MA CHE SCUOLE ABBIAMO? NON E' MAI ESISTITO UN INDUSTRIALE, UN LICEO SCIENTIFICO, UN LICEO ARTISTICO, UNA SCUOLA MEDIA SUPERIORE DI INFERMERIA, VISTO CHE ADESSO ABBIAMO UN OSPEDALE, UN ISTITUTO INFORMATICO...E POTREI CONTINUARE CON UN LUNGO ELENCO.
i PRIVATI OFFRONO QUALCOSA MA QUANTO COSTA E CHE PREPARAZIONE...

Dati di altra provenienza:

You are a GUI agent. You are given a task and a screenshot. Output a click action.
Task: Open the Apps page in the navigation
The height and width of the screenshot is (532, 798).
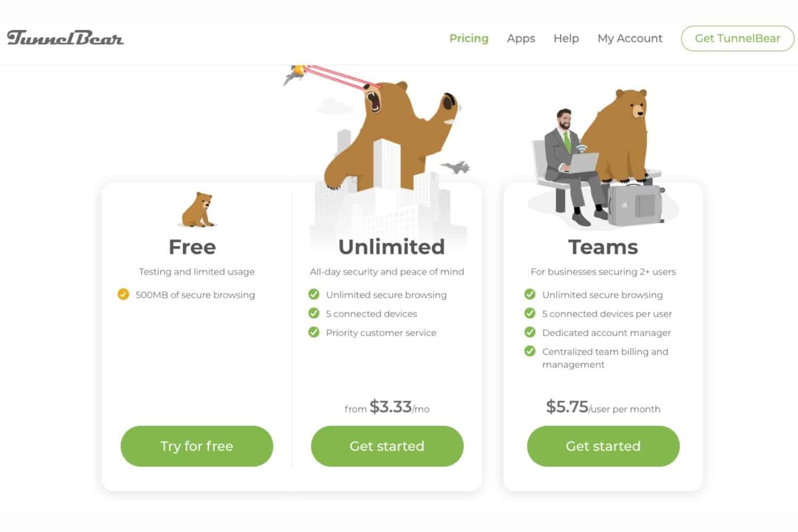521,38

LA VERITA' E' CHE TUTTI I DIPLOMATI CHE ESCONO DA CEFALU' HANNO SERI PROBLEMI NEGLI ULTIMI ANNI E MALGRADO LE OTTIME STRUTTURE CHE POSSEDIAMO LE SCUOLE ESISTENTI NON SANNO APPROFITTARSENE....E' TRISTE
a friend
NON GENERALIZZIAMO
Non è vero che "TUTTI I DIPLOMATI CHE ESCONO DA CEFALU' HANNO SERI PROBLEMI".
Potrei citare i nomi di numerosi diplomati che usciti dalle scuole di Cefalù, DOPO AVERE STUDIATO, non solo si sono distinti con brillantissimi curricula universitari ma hanno già intrapreso brillantissime carriere professionali.
NON SI PUO' SEMPRE GENERALIZZARE DANDO SEMPRE LA RESPONSABILITA' ALLA SCUOLA.
La verità è sempre la stessa :
i "diplomati" che sono andati alle superiori, soltanto, per il "pezzo di carta" sia che "escano" dalle scuole di Cefalù o sia che escano dal Parini di Milano, HANNO AVUTO, HANNO E AVRANNO, sempre, SERI PROBLEMI.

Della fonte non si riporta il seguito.